One of these grabbed our attention one afternoon by warning that “we would soon go out into the world and meet temptations”.
We were momentarily riveted – were we about to be told the whereabouts of Dublin’s nymphomaniac temptresses?
Unfortunately not, instead we would “meet people who appeared to be normal” until they “reached into their tweed jackets to offer a free pamphlet”. This was the moment of perdition, for they were “communists”.
Mick O’Riordan, the late Communist Party leader, laughed (he was wearing a tweed jacket) when, years later, I related the priest’s warning. He did, however, point out that Ireland’s handful of communists always sold their publications.
There is something nostalgically attractive about the absolute faiths of the priest and the communist. The problem was that their faiths were mutually exclusive. One had an absolute, if not uncritical, faith in the Soviet Union. The other believed that the world should become Catholic. They couldn’t both have been right, and maybe neither of them was.
It is almost 20 years since the USSR imploded. More importantly than the death of a state, this marked the demise of one global doctrinaire model.
The Catholic model struggles to come to terms with the statistical and ethical challenges posed by effective globalisation.
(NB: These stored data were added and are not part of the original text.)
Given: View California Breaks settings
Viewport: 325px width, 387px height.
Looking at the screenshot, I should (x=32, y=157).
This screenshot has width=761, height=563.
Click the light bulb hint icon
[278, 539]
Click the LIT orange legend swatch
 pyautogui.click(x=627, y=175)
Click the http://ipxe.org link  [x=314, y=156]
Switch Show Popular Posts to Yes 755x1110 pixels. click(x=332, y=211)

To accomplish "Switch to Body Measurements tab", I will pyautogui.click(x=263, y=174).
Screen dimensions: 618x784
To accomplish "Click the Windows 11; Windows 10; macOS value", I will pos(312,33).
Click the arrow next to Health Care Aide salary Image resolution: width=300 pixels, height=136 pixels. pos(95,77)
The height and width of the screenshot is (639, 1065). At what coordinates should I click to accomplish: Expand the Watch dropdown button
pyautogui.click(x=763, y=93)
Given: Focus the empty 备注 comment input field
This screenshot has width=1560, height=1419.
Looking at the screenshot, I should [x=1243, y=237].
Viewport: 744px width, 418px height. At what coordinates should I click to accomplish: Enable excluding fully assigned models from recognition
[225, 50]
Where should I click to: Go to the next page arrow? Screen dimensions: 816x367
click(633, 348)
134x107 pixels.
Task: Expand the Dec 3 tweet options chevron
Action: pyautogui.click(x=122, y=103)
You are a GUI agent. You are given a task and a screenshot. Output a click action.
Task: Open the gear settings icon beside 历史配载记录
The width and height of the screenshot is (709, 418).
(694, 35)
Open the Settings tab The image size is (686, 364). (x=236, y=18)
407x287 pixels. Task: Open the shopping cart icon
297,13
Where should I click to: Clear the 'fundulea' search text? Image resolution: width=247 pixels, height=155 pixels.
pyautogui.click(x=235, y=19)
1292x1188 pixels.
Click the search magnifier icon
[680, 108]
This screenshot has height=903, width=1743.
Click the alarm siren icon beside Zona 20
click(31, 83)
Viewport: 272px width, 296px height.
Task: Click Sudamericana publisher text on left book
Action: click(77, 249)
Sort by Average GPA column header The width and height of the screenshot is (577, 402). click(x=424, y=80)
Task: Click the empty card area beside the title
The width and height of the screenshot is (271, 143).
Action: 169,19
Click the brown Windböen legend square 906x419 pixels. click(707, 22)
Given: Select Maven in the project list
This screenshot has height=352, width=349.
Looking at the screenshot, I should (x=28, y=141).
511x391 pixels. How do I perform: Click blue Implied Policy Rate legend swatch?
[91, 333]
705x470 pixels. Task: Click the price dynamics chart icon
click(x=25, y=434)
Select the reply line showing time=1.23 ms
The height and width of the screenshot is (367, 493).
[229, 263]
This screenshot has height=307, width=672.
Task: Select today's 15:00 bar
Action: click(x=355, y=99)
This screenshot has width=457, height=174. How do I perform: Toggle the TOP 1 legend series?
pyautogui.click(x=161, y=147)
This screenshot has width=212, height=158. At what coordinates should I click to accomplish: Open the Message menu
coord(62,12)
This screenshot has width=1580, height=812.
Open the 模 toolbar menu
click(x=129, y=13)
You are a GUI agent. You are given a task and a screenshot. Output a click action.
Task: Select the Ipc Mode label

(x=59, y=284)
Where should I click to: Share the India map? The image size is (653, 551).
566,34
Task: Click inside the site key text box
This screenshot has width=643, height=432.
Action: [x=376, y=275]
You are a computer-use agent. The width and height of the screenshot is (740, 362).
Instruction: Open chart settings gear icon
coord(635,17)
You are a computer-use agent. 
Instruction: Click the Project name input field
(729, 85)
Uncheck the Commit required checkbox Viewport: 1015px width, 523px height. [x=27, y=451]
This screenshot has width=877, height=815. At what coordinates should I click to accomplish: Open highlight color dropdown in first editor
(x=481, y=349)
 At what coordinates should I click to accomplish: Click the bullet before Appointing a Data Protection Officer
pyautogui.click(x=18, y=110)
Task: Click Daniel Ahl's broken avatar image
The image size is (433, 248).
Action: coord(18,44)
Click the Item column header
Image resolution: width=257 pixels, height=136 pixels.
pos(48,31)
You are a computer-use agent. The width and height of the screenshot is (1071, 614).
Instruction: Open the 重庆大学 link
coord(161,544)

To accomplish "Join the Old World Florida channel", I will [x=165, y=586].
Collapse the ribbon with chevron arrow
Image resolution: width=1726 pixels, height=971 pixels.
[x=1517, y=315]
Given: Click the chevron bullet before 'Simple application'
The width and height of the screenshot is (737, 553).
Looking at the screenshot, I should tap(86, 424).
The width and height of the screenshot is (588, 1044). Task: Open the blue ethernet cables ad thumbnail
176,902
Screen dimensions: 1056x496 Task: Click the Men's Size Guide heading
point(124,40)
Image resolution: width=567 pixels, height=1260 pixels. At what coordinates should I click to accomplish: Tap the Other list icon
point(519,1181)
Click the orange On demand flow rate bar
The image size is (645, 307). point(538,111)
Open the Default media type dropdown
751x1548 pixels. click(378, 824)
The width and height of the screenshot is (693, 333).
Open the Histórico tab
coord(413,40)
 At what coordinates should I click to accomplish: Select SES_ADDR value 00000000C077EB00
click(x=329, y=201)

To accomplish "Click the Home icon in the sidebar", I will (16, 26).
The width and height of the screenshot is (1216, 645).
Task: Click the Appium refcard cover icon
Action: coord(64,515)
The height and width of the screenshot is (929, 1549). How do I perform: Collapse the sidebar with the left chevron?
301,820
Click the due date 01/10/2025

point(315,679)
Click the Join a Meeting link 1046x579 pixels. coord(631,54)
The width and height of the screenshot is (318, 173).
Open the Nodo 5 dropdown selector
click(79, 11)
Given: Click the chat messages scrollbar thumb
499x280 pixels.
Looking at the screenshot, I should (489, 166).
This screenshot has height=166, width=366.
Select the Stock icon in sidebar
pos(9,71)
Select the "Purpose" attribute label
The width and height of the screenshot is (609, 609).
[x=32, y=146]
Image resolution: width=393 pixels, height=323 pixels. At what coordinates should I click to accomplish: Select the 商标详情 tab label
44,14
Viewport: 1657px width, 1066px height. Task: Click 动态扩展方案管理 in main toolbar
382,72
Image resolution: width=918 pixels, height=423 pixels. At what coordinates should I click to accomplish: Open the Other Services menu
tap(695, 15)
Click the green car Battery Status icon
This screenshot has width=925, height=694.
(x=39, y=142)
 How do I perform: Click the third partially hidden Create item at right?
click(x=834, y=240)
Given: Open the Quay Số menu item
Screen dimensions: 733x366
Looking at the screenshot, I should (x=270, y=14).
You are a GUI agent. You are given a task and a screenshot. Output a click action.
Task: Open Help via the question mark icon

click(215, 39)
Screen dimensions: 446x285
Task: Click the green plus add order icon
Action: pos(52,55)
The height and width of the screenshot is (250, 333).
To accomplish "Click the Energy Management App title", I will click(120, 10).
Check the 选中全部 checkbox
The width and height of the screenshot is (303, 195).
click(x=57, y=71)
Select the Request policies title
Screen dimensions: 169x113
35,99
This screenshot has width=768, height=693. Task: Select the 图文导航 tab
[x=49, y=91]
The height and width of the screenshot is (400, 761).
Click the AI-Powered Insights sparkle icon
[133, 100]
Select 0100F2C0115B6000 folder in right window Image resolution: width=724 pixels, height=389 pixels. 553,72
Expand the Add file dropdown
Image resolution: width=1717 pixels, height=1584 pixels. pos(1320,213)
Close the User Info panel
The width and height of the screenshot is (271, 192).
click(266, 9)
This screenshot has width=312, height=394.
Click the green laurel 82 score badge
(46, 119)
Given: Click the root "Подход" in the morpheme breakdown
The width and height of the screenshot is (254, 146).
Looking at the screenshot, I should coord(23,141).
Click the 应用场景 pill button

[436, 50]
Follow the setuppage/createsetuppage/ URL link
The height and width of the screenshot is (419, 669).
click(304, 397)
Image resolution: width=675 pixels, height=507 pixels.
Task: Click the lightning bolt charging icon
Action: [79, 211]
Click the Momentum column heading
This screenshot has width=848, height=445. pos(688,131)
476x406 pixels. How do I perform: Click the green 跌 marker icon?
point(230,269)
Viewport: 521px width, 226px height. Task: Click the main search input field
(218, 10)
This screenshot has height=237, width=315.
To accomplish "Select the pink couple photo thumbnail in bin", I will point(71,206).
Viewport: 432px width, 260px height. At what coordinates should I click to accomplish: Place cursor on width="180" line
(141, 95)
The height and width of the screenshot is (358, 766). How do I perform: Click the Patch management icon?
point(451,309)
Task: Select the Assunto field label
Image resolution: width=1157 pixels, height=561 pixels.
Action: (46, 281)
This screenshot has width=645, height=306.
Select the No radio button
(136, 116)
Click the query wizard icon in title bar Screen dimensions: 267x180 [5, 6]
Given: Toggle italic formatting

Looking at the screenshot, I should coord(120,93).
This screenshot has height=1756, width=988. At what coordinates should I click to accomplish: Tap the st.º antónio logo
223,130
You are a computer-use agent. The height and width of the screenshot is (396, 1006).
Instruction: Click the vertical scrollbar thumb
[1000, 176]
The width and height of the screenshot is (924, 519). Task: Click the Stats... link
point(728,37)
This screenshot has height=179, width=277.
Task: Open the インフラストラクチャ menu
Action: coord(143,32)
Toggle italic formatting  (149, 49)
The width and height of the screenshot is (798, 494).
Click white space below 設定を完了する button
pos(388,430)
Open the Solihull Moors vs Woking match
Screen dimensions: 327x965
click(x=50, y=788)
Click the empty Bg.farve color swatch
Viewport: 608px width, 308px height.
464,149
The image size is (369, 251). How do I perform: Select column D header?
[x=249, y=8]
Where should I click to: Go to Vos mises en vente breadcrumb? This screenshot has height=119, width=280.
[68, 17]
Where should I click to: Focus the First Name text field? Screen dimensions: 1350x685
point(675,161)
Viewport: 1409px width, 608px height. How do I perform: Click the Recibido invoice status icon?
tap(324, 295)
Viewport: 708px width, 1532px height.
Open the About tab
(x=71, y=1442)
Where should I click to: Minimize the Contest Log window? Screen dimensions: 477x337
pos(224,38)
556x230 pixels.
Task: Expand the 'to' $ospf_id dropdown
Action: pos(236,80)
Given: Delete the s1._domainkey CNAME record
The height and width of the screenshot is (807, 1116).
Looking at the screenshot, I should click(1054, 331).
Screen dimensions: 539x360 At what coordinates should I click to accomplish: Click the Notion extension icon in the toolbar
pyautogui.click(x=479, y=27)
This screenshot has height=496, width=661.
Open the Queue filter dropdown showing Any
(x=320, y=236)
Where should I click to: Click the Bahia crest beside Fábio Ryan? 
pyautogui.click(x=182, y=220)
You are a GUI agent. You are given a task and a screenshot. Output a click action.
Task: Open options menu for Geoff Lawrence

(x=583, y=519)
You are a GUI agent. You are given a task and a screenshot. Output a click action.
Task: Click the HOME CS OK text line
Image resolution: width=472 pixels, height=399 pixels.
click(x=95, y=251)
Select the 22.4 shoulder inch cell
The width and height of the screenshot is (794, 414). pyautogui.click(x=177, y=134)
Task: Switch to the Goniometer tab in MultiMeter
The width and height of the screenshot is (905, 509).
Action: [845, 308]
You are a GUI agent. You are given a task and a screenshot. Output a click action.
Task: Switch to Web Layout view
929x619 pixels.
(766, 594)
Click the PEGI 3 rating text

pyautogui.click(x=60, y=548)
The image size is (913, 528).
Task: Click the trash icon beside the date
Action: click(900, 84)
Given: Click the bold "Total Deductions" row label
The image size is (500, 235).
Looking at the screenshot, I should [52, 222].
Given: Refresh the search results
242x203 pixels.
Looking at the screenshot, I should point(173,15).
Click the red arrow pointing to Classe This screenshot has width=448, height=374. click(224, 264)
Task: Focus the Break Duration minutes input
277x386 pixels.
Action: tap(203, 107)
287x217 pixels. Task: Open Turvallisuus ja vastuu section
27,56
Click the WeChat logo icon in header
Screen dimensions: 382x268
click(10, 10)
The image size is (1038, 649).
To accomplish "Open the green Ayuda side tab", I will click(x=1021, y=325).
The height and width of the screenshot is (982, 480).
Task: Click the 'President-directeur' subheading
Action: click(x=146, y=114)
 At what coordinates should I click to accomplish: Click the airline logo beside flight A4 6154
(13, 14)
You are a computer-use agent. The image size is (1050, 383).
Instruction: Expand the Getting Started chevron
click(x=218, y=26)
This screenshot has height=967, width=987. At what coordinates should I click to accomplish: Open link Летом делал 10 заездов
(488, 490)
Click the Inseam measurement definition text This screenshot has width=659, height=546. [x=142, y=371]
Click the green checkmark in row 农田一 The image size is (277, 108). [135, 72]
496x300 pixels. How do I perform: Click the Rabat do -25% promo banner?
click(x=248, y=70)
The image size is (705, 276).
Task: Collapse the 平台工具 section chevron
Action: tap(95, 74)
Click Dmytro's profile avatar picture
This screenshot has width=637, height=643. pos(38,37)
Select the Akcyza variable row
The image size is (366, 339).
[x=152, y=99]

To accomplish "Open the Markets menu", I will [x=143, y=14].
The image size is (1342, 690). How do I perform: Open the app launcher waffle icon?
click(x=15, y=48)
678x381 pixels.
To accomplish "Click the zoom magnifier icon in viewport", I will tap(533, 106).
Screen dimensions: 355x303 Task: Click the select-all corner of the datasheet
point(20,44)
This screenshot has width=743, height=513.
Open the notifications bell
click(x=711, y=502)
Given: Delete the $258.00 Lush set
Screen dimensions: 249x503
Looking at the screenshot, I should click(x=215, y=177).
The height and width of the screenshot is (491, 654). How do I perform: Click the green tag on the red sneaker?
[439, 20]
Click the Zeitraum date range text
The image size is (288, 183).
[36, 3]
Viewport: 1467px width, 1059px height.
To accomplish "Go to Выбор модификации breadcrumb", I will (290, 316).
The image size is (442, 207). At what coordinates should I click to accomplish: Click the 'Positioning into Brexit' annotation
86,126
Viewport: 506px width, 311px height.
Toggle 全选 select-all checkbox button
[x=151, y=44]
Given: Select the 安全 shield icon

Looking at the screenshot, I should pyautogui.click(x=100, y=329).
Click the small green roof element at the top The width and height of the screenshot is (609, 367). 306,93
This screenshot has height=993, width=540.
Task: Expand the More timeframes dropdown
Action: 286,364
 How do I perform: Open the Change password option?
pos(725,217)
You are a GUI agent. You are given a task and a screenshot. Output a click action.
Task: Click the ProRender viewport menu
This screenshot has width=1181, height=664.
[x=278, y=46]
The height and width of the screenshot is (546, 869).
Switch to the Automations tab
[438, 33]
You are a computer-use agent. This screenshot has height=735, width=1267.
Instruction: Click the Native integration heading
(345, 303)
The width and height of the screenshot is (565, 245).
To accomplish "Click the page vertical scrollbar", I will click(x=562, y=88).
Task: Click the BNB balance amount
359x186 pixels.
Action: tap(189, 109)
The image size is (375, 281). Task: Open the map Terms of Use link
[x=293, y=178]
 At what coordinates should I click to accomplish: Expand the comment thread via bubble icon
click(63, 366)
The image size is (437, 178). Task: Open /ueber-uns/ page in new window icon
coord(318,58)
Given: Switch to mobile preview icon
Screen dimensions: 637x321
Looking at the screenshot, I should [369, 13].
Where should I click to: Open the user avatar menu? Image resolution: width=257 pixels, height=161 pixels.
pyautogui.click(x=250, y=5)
There are more than 6 billion of us on our planet today. That figure sort of includes about 2 billion Christians, 1.6 billion Muslims, 1 billion Hindus, 400 million Buddhists, and maybe 20 million Jews, depending on how you count.
Can Christians be viewed as a single bloc? If Roman Catholics, the various Protestant and Orthodox religions are all viewed as separate and competitive entities, the picture changes.
How do you count atheists, agnostics, non-believers and those who no longer practice any religion?
Nobody offers a proven monopoly on universal truth. Democracy should ensure that each of us has the freedom to explore, and embrace or reject, our personal beliefs.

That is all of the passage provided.